Results and discussion
Test results
- Sex:
- male
- Genotoxicity:
- negative
- Toxicity:
- no effects
- Negative controls validity:
- valid
- Positive controls validity:
- valid
- Additional information on results:
- [Clinical signs and mortality]
- There were no treatment related mortality and clinical signs for all groups. No dead animals were founded in all groups.[Measurement of body weight (Table 2)]
- There was no significant body weight change for the all test groups during the the test period.[In vivo micronucleus test (Table 3)]

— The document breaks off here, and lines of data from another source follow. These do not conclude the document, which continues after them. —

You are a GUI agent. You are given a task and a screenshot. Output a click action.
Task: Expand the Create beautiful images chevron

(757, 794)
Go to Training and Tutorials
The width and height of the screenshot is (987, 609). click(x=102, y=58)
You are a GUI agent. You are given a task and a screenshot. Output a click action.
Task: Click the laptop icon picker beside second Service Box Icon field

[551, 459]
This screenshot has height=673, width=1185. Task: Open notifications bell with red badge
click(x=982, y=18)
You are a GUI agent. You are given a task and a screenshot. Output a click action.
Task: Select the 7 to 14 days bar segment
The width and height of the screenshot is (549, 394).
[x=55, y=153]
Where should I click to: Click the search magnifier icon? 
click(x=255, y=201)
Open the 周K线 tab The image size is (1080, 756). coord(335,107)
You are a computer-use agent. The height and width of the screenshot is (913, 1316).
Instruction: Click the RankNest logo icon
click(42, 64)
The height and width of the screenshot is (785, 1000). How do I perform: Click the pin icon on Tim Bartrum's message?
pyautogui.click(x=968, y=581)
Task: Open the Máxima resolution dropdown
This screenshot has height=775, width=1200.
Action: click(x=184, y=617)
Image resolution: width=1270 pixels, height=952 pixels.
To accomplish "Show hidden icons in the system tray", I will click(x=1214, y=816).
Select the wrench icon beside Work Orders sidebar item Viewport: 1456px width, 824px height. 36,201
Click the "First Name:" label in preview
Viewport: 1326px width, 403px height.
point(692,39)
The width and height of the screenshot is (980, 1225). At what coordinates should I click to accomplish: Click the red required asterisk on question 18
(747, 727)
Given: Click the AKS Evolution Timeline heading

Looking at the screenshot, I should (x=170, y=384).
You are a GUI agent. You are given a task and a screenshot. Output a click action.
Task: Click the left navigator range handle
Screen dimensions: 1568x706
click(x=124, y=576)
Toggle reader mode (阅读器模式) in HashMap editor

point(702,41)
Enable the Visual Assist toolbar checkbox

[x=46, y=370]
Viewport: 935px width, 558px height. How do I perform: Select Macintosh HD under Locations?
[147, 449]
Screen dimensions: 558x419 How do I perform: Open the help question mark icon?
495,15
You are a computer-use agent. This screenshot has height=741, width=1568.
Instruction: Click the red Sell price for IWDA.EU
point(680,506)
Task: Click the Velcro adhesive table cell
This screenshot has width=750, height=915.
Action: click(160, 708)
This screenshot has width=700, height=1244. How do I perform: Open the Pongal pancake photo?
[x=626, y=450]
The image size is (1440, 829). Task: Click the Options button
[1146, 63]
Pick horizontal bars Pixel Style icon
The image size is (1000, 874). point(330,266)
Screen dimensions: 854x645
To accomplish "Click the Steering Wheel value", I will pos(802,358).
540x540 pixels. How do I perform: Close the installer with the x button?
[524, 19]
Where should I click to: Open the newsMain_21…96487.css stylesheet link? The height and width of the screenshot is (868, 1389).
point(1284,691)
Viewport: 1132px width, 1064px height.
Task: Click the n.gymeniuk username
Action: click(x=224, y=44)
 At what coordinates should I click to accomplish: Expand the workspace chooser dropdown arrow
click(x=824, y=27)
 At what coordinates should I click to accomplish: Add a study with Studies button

- The micronucleated polychromatic erythrocytes (MNPCE) were not increased all the time in the preliminary test to establish a bone marrow cells collection times. Therefore, collection time was decided at 24 hours after the treatment. The frequency of micronucleated polychromatic erythrocytes (MNPCE) induction per 1,000 polychromatic erythrocytes (PCE) was 0.8, 0.4, 0.8 and 1.1 for the negative control, 30, 60 and 120 mg/kg of treatment groups, respectively. Therefore, there was no significant difference in appearance rate of micronicleated polychromatic erythrocytes (MNPCE) in polychromatic erythrocytes (PCE) for all treatment groups in contrast with that of the negative control. In the positive control, the frequency of micronucleated MNPCE induction per 1,000 PCE was 79.0 and micronucleated PCE was significantly increased in contrast with that of the negative control. The PCE/(PCE+NCE) ratio, criterion of cytotoxicity, following dose levels 0 (negative control), 30, 60 and 120 mg/kg and positive control (MMC) were 0.499, 0.503, 0.499, 0.499 and 0.496, respectively. There was no significant difference between the treatment groups and control group.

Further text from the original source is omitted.